What the task asks: For each line below that contains the word "cell", return that line.

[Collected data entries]
—————

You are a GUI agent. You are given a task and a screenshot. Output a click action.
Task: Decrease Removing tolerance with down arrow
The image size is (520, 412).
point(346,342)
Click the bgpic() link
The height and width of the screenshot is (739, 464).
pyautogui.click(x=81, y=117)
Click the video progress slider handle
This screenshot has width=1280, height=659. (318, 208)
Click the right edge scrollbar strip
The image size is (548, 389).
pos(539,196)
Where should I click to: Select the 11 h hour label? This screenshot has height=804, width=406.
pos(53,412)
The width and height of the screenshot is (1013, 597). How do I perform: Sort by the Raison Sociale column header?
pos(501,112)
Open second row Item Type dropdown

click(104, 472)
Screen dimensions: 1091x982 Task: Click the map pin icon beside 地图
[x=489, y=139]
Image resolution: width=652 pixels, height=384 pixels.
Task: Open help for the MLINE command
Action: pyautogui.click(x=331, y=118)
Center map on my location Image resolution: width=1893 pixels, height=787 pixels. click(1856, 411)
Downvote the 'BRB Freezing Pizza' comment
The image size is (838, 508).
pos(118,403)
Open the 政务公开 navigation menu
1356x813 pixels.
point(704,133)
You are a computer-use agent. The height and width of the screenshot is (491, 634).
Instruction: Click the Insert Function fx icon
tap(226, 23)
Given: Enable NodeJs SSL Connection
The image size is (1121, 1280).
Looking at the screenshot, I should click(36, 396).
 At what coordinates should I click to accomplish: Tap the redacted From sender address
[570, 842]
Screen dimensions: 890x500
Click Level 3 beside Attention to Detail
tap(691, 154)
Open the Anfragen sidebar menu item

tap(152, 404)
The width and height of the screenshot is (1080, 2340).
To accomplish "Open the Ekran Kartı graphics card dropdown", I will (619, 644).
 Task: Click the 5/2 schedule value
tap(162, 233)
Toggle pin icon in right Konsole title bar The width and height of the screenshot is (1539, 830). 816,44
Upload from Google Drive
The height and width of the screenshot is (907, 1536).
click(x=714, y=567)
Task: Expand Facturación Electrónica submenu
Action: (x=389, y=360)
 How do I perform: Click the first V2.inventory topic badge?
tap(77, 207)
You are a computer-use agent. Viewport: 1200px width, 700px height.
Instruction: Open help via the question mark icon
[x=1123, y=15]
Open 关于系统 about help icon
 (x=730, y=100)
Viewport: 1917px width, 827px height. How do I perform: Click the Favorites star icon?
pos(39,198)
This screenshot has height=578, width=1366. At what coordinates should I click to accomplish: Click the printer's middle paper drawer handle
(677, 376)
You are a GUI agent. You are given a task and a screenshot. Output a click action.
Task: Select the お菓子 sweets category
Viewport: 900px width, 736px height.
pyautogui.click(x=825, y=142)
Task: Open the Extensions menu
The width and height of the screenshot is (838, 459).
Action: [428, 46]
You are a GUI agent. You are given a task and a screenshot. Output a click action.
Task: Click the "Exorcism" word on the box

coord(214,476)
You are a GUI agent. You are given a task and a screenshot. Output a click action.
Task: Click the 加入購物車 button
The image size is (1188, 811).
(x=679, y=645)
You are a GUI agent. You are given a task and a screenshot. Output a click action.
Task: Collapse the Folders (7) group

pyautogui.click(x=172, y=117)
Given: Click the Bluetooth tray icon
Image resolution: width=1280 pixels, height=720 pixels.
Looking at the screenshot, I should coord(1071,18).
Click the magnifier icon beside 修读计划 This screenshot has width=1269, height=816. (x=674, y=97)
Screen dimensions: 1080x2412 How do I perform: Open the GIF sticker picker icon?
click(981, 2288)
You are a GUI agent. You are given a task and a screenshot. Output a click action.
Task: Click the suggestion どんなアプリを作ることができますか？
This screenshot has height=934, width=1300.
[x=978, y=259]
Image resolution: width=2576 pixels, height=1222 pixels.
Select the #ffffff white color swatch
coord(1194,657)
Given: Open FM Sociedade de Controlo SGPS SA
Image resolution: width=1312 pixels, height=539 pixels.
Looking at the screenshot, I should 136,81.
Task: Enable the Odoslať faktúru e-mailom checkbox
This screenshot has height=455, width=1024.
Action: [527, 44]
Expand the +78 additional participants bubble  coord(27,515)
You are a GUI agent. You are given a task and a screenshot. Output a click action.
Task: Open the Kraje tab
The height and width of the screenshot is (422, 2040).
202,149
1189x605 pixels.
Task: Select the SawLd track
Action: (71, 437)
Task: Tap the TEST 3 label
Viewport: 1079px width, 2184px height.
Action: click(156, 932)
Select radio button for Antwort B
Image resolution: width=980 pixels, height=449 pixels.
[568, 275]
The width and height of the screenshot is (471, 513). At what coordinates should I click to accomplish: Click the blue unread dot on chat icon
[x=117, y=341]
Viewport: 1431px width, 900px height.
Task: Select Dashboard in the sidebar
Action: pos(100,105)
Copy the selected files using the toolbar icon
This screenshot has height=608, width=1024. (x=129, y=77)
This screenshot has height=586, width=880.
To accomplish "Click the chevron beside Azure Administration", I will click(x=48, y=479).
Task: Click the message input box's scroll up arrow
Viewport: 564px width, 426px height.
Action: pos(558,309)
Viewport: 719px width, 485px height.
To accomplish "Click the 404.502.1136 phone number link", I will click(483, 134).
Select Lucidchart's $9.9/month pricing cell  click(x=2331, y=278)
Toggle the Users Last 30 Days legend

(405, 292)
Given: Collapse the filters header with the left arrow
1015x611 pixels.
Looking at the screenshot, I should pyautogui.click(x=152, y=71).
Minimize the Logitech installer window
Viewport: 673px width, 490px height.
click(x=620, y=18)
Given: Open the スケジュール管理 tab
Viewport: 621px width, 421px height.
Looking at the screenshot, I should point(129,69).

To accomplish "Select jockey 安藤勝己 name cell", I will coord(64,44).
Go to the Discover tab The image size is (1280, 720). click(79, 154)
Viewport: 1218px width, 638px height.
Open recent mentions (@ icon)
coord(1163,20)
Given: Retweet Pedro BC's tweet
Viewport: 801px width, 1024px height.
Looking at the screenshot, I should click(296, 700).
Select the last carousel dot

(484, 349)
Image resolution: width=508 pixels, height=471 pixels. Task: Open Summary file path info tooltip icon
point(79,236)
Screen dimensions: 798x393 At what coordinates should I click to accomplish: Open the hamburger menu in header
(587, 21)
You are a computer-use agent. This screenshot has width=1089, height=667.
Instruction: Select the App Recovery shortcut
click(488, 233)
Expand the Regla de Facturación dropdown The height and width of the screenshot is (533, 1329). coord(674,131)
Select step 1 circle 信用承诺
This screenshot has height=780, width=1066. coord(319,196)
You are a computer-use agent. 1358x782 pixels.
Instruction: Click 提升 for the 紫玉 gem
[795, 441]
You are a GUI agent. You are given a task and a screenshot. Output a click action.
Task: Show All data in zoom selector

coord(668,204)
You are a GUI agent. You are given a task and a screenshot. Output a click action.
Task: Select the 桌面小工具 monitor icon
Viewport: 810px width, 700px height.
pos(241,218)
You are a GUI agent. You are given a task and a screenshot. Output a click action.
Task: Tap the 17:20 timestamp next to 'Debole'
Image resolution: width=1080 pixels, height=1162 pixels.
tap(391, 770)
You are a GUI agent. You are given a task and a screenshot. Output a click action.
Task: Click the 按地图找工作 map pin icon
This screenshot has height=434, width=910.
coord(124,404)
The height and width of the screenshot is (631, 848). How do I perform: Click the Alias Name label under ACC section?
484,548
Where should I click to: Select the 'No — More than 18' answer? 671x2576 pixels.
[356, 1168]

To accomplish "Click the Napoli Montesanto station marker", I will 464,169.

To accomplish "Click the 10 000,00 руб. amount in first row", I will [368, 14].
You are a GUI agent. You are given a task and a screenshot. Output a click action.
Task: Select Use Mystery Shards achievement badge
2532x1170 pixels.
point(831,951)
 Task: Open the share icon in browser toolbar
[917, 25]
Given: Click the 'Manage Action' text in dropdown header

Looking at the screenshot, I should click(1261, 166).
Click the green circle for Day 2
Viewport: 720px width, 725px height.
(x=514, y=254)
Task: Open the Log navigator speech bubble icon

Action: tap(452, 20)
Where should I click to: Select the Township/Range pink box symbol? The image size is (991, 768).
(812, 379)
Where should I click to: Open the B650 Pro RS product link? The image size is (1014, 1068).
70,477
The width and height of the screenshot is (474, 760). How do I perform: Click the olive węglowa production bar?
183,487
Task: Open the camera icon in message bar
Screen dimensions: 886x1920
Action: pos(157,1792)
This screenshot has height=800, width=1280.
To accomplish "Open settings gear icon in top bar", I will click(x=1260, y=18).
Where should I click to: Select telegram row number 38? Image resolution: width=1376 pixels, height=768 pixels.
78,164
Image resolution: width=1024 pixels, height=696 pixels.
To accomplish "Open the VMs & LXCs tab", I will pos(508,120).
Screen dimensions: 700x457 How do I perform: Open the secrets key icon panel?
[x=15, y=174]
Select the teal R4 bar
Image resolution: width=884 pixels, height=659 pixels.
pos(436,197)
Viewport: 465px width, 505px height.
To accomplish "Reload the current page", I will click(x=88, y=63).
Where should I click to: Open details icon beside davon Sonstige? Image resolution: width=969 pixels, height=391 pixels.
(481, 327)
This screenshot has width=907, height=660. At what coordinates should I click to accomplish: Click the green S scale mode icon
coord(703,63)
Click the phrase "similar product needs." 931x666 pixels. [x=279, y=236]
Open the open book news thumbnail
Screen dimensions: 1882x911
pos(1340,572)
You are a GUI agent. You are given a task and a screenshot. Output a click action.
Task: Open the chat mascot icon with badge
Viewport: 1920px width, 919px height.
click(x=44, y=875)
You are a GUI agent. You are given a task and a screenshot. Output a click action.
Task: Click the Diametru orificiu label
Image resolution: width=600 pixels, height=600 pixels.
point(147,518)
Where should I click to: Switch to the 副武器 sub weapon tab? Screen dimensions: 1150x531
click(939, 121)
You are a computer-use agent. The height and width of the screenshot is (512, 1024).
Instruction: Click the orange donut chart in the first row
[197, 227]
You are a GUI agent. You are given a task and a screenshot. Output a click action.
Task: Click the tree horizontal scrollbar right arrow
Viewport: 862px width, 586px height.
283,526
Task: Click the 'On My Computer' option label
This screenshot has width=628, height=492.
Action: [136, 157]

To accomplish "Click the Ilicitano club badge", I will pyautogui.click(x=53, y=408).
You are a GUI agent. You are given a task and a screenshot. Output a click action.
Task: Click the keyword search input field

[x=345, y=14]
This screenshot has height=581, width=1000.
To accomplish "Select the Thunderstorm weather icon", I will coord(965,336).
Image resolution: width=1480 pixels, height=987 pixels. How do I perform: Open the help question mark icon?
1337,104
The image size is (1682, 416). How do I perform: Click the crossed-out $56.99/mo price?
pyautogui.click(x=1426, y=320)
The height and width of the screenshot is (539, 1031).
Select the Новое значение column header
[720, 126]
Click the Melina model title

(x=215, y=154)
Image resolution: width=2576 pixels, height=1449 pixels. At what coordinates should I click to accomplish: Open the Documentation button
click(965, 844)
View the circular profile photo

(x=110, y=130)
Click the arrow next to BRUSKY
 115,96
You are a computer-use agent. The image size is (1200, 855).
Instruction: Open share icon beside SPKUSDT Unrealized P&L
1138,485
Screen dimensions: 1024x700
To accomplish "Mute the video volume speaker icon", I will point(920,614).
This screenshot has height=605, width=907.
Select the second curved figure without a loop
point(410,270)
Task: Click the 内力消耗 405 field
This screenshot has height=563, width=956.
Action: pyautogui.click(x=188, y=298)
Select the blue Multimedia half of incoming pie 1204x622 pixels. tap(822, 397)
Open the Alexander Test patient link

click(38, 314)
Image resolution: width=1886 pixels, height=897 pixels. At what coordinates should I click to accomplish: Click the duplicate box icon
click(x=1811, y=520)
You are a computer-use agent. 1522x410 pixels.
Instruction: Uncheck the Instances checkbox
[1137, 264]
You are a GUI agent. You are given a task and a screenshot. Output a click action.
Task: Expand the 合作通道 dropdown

—————

Response to this exercise:
Select Lucidchart's $9.9/month pricing cell  click(x=2331, y=278)
To accomplish "Select jockey 安藤勝己 name cell", I will coord(64,44).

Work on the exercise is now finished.